== Source records ==

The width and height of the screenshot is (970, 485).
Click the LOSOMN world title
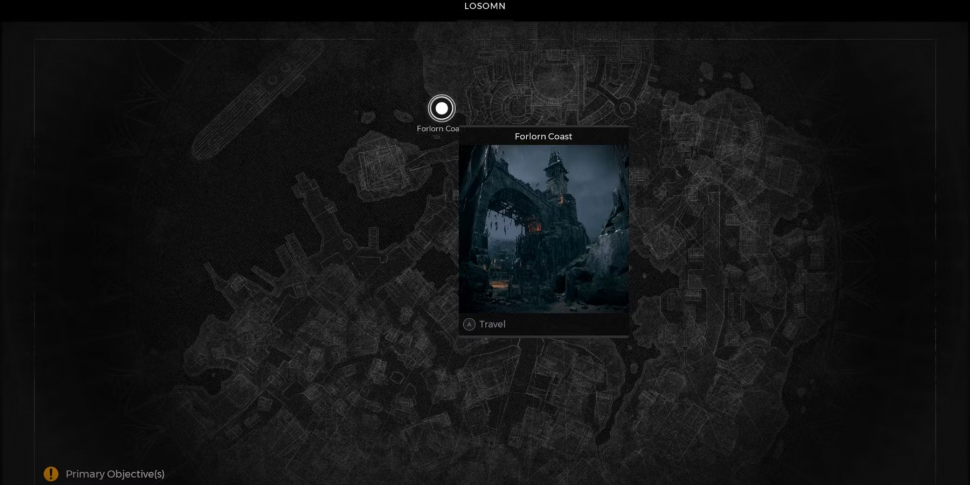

===
== Source records ==

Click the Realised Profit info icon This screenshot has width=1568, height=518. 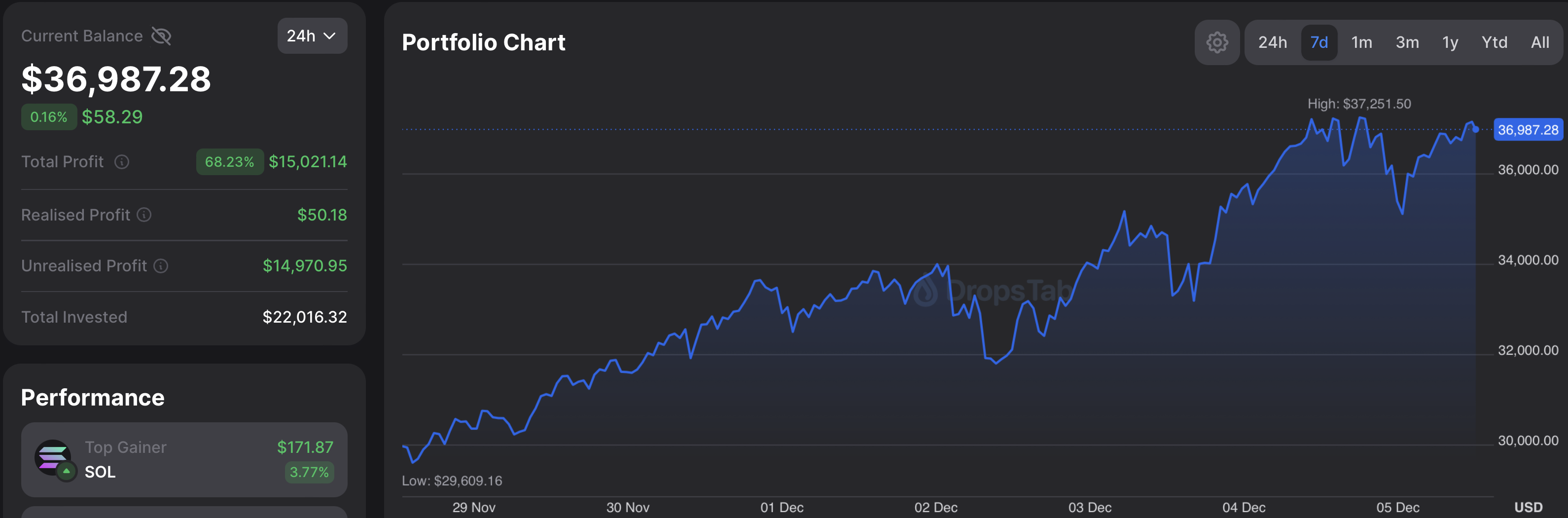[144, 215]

===
== Source records ==

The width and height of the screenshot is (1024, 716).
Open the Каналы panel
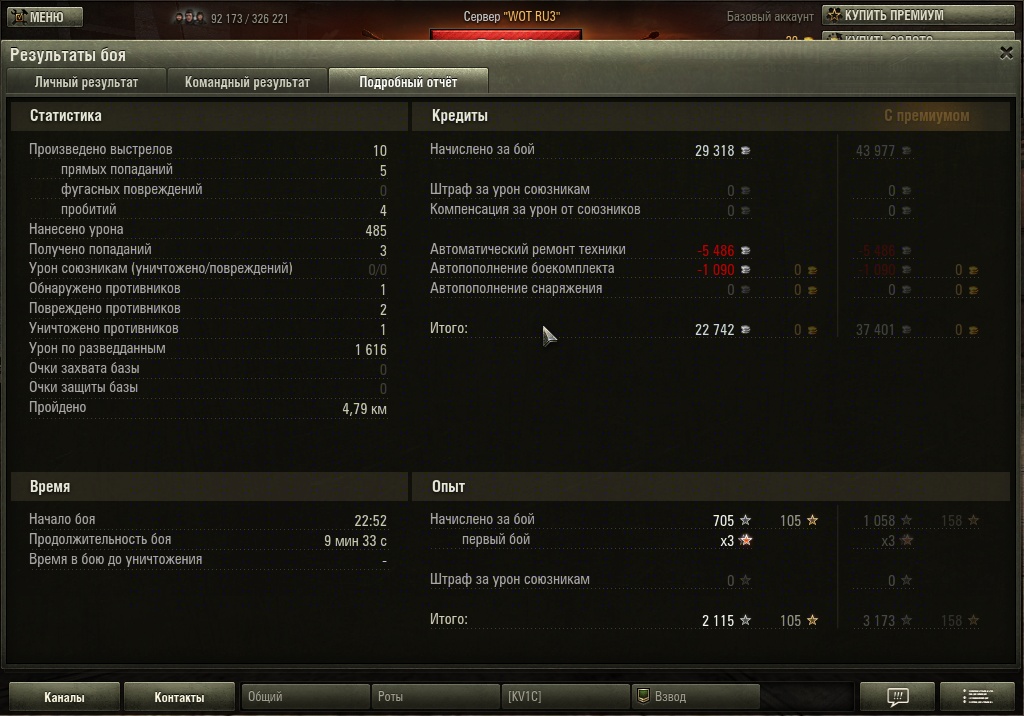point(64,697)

===

Your instructions >> Print the lines running from the line containing "The width and height of the screenshot is (970, 485)." to the line containing "Click the LOSOMN world title", both included, and nothing else.

Finished exercise >>
The width and height of the screenshot is (970, 485).
Click the LOSOMN world title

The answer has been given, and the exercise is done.